**Assignment:** Print out the data below with every line intact.

**Extracted material:**
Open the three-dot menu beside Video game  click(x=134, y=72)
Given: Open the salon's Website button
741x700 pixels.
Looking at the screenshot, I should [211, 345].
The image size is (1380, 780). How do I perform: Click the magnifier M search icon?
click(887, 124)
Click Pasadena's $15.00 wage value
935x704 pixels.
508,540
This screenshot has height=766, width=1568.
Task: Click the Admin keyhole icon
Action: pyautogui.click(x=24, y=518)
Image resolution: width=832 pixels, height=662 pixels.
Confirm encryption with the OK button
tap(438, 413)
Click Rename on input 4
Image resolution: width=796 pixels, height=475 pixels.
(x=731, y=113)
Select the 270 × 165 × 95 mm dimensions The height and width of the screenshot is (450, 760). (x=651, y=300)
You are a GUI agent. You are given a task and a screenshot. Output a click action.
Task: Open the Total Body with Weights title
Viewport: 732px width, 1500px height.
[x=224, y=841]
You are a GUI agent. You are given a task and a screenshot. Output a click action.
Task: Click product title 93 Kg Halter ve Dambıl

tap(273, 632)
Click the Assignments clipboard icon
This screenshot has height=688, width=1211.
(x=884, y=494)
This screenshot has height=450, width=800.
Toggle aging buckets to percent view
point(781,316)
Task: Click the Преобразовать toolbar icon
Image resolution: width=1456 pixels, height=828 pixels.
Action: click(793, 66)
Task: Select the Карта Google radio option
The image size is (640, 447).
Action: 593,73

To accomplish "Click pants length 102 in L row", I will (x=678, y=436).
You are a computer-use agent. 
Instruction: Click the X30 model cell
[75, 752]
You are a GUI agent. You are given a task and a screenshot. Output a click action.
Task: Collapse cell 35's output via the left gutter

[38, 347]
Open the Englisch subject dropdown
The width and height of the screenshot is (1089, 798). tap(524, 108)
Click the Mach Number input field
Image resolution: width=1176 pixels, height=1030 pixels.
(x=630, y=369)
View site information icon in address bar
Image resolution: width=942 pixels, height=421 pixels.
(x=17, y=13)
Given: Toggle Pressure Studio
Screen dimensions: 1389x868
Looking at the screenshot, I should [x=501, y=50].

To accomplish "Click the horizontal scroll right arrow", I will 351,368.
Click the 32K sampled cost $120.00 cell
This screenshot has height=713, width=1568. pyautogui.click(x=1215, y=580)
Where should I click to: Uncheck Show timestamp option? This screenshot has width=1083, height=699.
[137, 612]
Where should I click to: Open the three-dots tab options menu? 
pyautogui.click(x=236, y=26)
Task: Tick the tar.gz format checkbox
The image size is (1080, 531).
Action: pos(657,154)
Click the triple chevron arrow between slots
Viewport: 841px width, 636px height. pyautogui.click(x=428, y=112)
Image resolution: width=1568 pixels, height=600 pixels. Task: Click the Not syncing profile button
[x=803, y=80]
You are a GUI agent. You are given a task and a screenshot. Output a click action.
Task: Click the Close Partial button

**Response:**
Open the three-dot menu beside Video game  click(x=134, y=72)
Given: Open the salon's Website button
741x700 pixels.
Looking at the screenshot, I should [211, 345].
The image size is (1380, 780). How do I perform: Click the magnifier M search icon?
click(887, 124)
Click Pasadena's $15.00 wage value
935x704 pixels.
508,540
This screenshot has height=766, width=1568.
Task: Click the Admin keyhole icon
Action: pyautogui.click(x=24, y=518)
Image resolution: width=832 pixels, height=662 pixels.
Confirm encryption with the OK button
tap(438, 413)
Click Rename on input 4
Image resolution: width=796 pixels, height=475 pixels.
(x=731, y=113)
Select the 270 × 165 × 95 mm dimensions The height and width of the screenshot is (450, 760). (x=651, y=300)
You are a GUI agent. You are given a task and a screenshot. Output a click action.
Task: Open the Total Body with Weights title
Viewport: 732px width, 1500px height.
[x=224, y=841]
You are a GUI agent. You are given a task and a screenshot. Output a click action.
Task: Click product title 93 Kg Halter ve Dambıl

tap(273, 632)
Click the Assignments clipboard icon
This screenshot has height=688, width=1211.
(x=884, y=494)
This screenshot has height=450, width=800.
Toggle aging buckets to percent view
point(781,316)
Task: Click the Преобразовать toolbar icon
Image resolution: width=1456 pixels, height=828 pixels.
Action: click(793, 66)
Task: Select the Карта Google radio option
The image size is (640, 447).
Action: 593,73

To accomplish "Click pants length 102 in L row", I will (x=678, y=436).
You are a computer-use agent. 
Instruction: Click the X30 model cell
[75, 752]
You are a GUI agent. You are given a task and a screenshot. Output a click action.
Task: Collapse cell 35's output via the left gutter

[38, 347]
Open the Englisch subject dropdown
The width and height of the screenshot is (1089, 798). tap(524, 108)
Click the Mach Number input field
Image resolution: width=1176 pixels, height=1030 pixels.
(x=630, y=369)
View site information icon in address bar
Image resolution: width=942 pixels, height=421 pixels.
(x=17, y=13)
Given: Toggle Pressure Studio
Screen dimensions: 1389x868
Looking at the screenshot, I should [x=501, y=50].

To accomplish "Click the horizontal scroll right arrow", I will 351,368.
Click the 32K sampled cost $120.00 cell
This screenshot has height=713, width=1568. pyautogui.click(x=1215, y=580)
Where should I click to: Uncheck Show timestamp option? This screenshot has width=1083, height=699.
[137, 612]
Where should I click to: Open the three-dots tab options menu? 
pyautogui.click(x=236, y=26)
Task: Tick the tar.gz format checkbox
The image size is (1080, 531).
Action: pos(657,154)
Click the triple chevron arrow between slots
Viewport: 841px width, 636px height. pyautogui.click(x=428, y=112)
Image resolution: width=1568 pixels, height=600 pixels. Task: Click the Not syncing profile button
[x=803, y=80]
You are a GUI agent. You are given a task and a screenshot. Output a click action.
Task: Click the Close Partial button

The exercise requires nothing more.